P e t e r  F i n c h

    Frederick George Peter Ingle-Finch (1916-77),
    b. South Kensington, London

    Peter Finch autographs, photographs and more @ ebay.com (direct link to signed items) - just checked and a bigger selection than I have seen everywhere else

    Added a smartphone page rather: Peter Finch Smartphone Page

    The son of an Australian farmer, Finch went to Sydney at the age of ten and spent his youth in Australia. Among a variety of jobs he made one film there, Mr. Chedworth Steps Out (38, Ken G. Hall), before war service. After that he was acting in the Australian theatre and cinema - Rats of Tobruk (44, Charles Chaurel) and Eureka Stockade (47, Harry Watt) - before Laurence Olivier, on tour, recommended that he go to England, and in time Finch had a melodramatic affair with Vivien Leigh. He appeared on the London stage (Iago once to Welles's Othello), but soon settled for films, at first in small parts, then with a mixture of heavies and romantic leads, with an early involvement in American films: Train of Events (49, Charles Crichton and Basil Dearden); The Miniver Story (50, H. C. Potter); The Wooden Horse (50, Jack Lee); The Story of Robin Hood (52, Ken Annakin); The Heart of the Matter (53, George More O'Ferrall); The Story of Gilbert and Sullivan (54, Sidney Gilliat); Elephant Walk (54, William Dieterle); Father Brown (54, Robert Hamer); Make Me an Offer (54, Cyril Frankel); Dark Avenger (55, Henry Levin); Josephine and Men (55, Roy Boulting); Passage Home (55, Roy Boulting); and Simon and Laura (55, Muriel Box).

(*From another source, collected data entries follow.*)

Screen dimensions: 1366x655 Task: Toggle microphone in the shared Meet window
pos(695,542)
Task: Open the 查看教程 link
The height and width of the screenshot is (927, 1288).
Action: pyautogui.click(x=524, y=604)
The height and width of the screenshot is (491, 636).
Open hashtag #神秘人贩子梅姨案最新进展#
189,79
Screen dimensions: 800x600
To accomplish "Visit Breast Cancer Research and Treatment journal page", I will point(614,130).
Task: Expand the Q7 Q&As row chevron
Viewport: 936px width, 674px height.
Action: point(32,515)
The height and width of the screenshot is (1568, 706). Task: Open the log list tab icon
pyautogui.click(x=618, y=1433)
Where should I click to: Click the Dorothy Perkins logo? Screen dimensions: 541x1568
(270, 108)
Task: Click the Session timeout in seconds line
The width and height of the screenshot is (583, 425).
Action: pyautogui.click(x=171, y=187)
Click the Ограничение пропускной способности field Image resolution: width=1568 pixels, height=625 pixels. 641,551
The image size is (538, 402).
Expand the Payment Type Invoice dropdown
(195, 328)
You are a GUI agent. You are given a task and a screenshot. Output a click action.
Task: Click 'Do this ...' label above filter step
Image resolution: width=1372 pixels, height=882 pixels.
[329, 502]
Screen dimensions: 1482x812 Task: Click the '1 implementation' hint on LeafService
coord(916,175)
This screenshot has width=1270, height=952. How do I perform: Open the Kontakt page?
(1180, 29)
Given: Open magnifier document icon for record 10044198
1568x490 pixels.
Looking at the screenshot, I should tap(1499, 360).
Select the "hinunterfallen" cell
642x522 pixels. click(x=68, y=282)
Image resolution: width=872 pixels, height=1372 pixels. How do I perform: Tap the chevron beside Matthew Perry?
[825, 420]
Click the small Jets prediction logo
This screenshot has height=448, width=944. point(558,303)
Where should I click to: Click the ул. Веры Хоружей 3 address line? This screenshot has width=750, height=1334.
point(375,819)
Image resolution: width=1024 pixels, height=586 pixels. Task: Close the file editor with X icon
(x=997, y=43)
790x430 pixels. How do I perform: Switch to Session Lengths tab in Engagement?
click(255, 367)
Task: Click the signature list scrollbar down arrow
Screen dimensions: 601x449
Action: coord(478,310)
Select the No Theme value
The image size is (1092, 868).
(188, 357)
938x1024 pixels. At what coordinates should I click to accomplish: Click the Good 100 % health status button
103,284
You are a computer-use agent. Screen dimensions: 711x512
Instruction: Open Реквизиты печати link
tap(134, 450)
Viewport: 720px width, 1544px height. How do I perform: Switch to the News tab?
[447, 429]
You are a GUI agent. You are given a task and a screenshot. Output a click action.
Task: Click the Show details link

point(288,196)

    He was nearly 40 now, and with a breath of accent and a face weathered by sun he was more masculine than most men in the British cinema. As his parts improved, so he showed himself increasingly subtle and capable. Unlike many other British actors, he seemed to leave reserves untapped that implied a full character of which we were seeing only a part. In essence it comes from the ability to discover a part of yourself in whatever character you are playing. Because no effort seems to have been made, the effect of authority is all the more compelling: The Battle of the River Plate (56, Michael Powell); as an Australian soldier in A Town Like Alice (56, Lee); Robbery Under Arms (57, Lee); Windom's World (58, Ronald Neame); The Nun's Story (59, Fred Zinnemann); Operation Amsterdam (59, Michael McCarthy); stylish and touching in The Trials of Oscar Wilde (60, Ken Hughes); Kidnapped (60, Robert Stevenson); Rachel Cade (60, Gordon Douglas); No Love for Johnnie (61, Ralph Thomas); I Thank a Fool (62, Robert Stevens); In the Cool of the Day (63, Stevens); The Girl With Green Eyes (64, Desmond Davis); as the husband in The Pumpkin Eater (64, Jack Clayton); Judith (65, Daniel Mann); The Flight of the Phoenix (65, Robert Aldrich); 10:30 P.M. Summer (66, Jules Dassin); Far From the Madding Crowd (67, John Schlesinger); as the von Sternberg figure in The Legend of Lylah Clare (68, Aldrich); The Red Tent (71, Mikhail Kalatazov); as the only truly believable character, the homosexual doctor, in Sunday, Bloody Sunday (71, Schlesinger); Something to Hide (71, Alastair Reid); as Nelson in Bequest to the Nation (72, James Cellan Jones); England Made Me (72, Peter Duffell); bearing up manfully in the Ronald Colman part in the musical Lost Horizon (72, Charles Jarrott); and The Abdication (74, Anthony Harvey).

    He played Yitzhak Rabin in Raid on Entebbe (76, Irvin Kershner). But he will be treasured for his last part, as Howard Beale in Network (76, Sidney Lumet), because it won him the best actor Oscar, posthumously, and because it seemed, with hindsight, a prediction of his own dropping dead. Beale is less a role than a balloon inflated by Chayefsky's sermon, but Finch gave the ranting warnings a bloodshot desperation, and he made one line famous:

      "I'm mad as hell and I'm not going to take it anymore."